Work item.
When you reach the line containing "Screen dimensions: 1242x934", repeat that line and each one after it exactly until the records end, leaving out pictures.

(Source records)
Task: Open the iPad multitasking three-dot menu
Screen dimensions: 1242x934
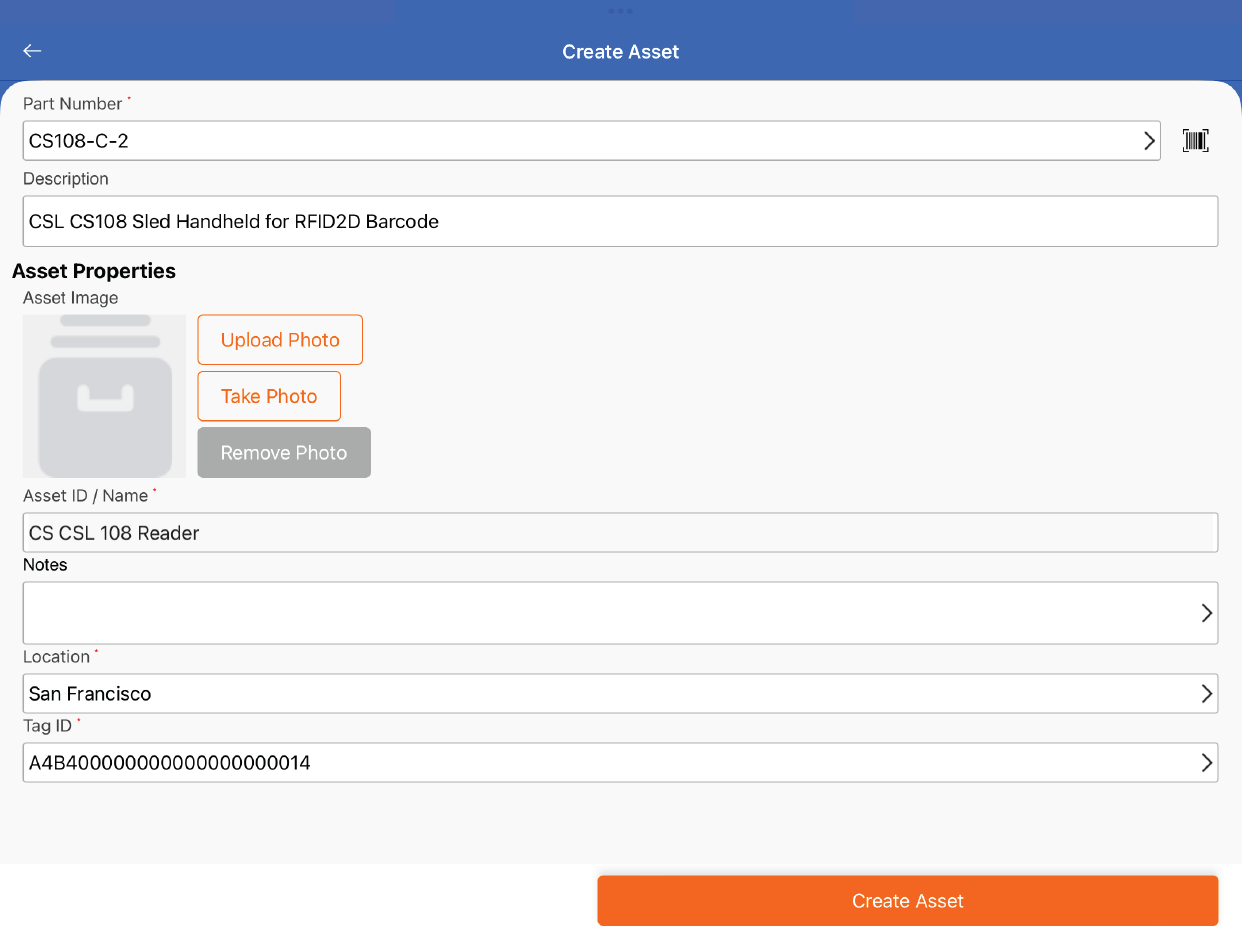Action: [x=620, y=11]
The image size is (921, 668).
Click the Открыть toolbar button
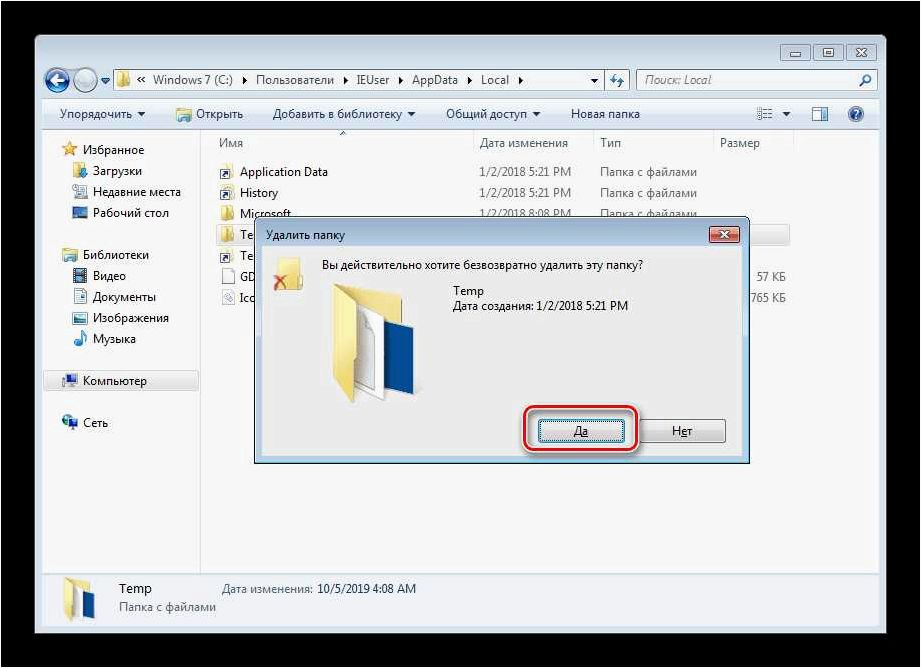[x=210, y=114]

Task answer.
Screen dimensions: 1242x934
Action: [x=620, y=11]
The image size is (921, 668).
Click the Открыть toolbar button
[x=210, y=114]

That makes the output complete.